In the case of Greece the borrowings have become so big that the country has reneged on its private sector debts and is looking at ways of cutting the amount of interest it has to pay on its borrowing from other EU states and hoping for debt extension or retirement. The Euro area is learning the hard way that if a debtor gets too heavily into debt the creditor may have to forgive some in order to get a bit more of their money back. Bankrupting the debtor nation may not be a good idea for the creditor, and it is certainly bad news in the short term for the debtor. In Cyprus bank depositors had to take a hit when the system was overborrowed.
This conflict between the German view of the need for discipline and the view of many in the debtor countries that they need a different economic approach to lift people out of unemployment and poverty has spawned new parties and political movements to try to shift the German position. So far challenger parties have been able to do well and even take government in Greece, but they have been quite unable to alter EU policy which remains under the strong influence of the German state as bank manager.
Some senior Germans think the UK should join the Euro if we stay in the EU. They see allowing the value of the pound to change as a way of escaping the disciplines of EU/German economic policy which they regret. In the meantime the large UK deficit on balance of payments means that German investors can buy into UK private sector assets and companies, and start to exercise more control over our economy through private sector ownership.
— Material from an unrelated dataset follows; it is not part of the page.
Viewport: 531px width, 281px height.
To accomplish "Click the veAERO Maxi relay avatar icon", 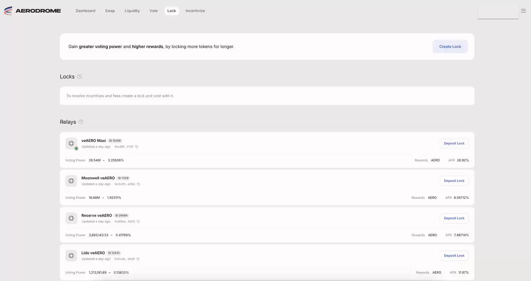I will (71, 143).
I fully understand the German view that they work hard and manage well to produce a surplus, and they expect others to do likewise. There is nothing wrong with a modest surplus. The problem is when a country runs a persistent and high surplus it means others are running a persistent and high deficit. This can become unsustainable, and is ultimately damaging to the surplus country as well. The first round bad effects are recession or no growth in the customer economies, leading to less business for the main exporter. Second round effects can be reneging on debt, as we have seen with Greece, or nationalising assets acquired as sometimes happens in emerging economies without such a strong rule of property law.